» Brief: Which lines in the items below contain the word "Service"? Pick out and copy each of those lines, treating uppercase and lowercase as different.

Stored data:
'''

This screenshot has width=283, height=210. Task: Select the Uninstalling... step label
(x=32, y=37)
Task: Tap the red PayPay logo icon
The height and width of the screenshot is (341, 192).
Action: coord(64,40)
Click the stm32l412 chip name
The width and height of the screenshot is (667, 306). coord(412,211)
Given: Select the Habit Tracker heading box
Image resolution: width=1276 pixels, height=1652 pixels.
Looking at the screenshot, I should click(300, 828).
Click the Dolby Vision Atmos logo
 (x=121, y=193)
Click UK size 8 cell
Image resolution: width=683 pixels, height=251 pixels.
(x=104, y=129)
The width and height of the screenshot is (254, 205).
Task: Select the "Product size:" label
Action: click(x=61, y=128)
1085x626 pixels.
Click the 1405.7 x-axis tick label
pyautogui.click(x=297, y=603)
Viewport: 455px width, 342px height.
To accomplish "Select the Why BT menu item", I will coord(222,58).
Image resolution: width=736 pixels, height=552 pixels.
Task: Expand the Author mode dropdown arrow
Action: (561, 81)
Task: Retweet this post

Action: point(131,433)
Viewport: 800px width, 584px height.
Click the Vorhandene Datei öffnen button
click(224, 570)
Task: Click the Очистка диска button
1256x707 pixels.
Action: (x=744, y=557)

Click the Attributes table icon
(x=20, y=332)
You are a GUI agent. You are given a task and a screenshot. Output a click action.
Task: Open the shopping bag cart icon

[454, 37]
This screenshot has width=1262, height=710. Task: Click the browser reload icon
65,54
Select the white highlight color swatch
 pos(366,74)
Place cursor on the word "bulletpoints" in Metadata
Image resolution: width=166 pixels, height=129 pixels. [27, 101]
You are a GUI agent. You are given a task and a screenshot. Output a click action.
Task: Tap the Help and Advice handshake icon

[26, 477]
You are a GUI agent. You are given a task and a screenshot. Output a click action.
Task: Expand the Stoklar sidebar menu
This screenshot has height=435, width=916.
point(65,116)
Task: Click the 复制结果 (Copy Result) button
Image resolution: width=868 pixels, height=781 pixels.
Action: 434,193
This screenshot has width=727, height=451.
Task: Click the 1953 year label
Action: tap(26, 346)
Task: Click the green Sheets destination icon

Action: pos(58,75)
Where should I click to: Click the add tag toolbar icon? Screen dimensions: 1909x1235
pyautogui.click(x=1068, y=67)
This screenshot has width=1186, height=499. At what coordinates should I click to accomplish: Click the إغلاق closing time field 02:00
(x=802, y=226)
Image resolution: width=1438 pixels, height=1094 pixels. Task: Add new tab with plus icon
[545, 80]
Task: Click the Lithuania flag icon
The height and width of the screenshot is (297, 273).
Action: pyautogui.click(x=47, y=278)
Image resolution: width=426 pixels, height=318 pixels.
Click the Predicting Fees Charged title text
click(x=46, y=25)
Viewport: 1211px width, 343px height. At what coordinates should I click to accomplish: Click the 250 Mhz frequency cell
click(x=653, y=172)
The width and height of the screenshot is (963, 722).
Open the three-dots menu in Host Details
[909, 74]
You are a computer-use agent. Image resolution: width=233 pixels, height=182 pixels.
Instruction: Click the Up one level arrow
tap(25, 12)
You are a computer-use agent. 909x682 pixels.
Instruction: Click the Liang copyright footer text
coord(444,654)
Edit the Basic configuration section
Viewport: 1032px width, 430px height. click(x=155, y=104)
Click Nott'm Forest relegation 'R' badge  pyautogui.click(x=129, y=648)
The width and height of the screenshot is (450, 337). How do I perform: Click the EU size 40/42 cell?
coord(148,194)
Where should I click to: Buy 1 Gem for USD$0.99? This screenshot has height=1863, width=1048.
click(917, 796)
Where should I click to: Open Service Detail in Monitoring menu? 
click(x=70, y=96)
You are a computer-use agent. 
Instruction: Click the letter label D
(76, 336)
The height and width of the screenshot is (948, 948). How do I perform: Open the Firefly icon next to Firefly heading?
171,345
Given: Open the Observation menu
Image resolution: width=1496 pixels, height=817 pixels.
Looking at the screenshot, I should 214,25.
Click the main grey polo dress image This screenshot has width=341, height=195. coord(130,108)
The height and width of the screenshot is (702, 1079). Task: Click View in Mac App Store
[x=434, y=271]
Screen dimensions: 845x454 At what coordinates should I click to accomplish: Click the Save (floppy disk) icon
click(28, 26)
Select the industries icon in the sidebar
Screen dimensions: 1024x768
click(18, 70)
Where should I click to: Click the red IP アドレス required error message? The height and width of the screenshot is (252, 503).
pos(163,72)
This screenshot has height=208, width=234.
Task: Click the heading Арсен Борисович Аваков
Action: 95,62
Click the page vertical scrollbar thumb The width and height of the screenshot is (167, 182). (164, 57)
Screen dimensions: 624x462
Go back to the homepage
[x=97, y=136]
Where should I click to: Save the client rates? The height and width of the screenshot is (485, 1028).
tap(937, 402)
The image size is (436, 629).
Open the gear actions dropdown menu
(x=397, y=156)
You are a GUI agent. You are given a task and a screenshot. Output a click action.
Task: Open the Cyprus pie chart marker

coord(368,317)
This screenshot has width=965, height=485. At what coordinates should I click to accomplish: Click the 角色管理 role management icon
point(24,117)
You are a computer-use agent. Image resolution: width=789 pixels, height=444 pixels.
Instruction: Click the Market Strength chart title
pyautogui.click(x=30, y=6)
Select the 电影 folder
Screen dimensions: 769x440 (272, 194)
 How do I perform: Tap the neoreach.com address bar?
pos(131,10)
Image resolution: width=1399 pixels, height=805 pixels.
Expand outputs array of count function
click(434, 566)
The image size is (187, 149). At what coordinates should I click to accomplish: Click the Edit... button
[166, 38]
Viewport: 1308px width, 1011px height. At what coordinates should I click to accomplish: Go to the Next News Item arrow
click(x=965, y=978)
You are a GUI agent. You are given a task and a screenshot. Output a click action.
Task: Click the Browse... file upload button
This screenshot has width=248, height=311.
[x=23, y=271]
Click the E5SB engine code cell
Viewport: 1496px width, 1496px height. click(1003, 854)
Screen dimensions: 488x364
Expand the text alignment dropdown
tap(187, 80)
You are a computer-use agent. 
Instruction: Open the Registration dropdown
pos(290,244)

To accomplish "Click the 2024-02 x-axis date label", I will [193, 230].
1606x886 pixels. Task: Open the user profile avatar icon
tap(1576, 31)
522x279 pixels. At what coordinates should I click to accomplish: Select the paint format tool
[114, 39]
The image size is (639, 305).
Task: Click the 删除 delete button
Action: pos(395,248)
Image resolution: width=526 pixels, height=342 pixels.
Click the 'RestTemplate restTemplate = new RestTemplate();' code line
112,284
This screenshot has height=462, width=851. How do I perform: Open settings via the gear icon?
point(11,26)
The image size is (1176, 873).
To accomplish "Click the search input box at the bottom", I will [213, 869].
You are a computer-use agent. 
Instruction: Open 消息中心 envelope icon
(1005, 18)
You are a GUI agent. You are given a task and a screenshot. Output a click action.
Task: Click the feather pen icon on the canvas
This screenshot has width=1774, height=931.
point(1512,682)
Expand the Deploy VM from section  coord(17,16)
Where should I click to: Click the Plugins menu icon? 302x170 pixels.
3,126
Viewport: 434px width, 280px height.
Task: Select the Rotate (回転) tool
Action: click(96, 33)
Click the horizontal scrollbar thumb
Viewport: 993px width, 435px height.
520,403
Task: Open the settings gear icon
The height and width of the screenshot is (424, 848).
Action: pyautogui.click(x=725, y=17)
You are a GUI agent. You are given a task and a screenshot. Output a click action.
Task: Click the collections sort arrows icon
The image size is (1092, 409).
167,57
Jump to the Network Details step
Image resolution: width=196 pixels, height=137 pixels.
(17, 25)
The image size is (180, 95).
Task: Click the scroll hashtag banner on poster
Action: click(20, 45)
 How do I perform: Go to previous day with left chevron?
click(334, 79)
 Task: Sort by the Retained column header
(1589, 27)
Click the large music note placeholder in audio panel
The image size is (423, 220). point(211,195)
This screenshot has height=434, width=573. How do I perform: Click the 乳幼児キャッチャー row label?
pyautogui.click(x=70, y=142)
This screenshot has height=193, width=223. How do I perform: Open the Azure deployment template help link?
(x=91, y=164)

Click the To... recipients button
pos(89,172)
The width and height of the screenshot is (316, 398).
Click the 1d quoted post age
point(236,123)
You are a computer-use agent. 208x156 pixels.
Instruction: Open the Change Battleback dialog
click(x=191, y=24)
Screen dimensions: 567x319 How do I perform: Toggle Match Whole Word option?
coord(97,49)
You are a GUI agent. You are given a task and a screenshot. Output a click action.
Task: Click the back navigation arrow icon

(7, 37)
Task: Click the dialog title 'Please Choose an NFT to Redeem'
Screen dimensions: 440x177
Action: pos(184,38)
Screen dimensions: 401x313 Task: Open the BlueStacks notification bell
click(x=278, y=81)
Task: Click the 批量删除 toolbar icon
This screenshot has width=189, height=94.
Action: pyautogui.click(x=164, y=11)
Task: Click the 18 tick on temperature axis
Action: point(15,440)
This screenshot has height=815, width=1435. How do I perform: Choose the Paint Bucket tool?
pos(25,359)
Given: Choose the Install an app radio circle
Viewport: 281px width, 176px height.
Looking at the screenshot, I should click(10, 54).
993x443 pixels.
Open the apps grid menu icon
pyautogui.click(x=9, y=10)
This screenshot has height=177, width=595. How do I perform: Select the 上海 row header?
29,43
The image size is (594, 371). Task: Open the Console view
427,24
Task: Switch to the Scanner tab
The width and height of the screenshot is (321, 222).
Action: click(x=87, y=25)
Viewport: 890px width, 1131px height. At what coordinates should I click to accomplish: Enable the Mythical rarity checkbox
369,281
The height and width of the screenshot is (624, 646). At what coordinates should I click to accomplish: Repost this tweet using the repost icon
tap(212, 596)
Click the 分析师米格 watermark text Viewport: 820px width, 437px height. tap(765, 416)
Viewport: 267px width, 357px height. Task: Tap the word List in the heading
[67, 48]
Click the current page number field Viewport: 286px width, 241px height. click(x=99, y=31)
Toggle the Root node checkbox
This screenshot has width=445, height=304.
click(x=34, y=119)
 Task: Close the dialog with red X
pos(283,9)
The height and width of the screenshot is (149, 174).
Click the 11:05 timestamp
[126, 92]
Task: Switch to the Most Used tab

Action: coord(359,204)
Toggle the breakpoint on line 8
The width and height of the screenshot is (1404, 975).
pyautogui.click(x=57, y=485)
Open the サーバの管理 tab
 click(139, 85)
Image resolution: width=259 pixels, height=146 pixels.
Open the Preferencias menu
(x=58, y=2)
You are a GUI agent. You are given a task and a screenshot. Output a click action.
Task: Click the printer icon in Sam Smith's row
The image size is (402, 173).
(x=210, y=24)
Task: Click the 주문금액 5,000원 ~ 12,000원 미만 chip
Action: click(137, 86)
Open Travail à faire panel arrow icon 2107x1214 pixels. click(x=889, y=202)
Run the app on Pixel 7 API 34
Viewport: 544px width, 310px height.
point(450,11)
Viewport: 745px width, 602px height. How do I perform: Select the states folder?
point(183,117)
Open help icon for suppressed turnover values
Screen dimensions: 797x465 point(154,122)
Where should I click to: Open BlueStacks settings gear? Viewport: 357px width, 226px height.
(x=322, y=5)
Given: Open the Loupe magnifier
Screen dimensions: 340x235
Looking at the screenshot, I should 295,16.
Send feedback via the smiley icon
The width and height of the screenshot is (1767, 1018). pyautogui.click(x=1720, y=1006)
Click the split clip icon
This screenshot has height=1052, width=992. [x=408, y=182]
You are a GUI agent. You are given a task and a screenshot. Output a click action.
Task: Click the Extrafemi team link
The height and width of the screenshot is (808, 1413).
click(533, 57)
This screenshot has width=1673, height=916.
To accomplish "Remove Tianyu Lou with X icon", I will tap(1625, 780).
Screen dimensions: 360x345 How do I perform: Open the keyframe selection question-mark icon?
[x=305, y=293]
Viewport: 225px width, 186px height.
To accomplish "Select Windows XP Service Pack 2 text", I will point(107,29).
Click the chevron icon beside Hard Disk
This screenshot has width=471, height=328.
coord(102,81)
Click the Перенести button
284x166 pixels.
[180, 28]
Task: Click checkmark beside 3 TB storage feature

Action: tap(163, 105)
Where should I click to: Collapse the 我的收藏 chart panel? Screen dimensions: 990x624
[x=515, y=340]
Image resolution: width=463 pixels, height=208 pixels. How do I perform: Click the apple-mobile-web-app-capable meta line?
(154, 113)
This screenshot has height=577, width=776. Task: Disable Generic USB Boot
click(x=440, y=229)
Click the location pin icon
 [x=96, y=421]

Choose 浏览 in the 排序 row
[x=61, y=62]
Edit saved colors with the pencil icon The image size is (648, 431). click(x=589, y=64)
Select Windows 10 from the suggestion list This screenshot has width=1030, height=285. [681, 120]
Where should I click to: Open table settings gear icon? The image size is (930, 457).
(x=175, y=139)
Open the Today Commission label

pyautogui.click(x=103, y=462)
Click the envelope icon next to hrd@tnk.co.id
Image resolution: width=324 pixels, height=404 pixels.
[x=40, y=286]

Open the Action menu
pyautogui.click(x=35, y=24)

'''

» Final result:
Where should I click to: Open Service Detail in Monitoring menu? 
To accomplish "Select Windows XP Service Pack 2 text", I will point(107,29).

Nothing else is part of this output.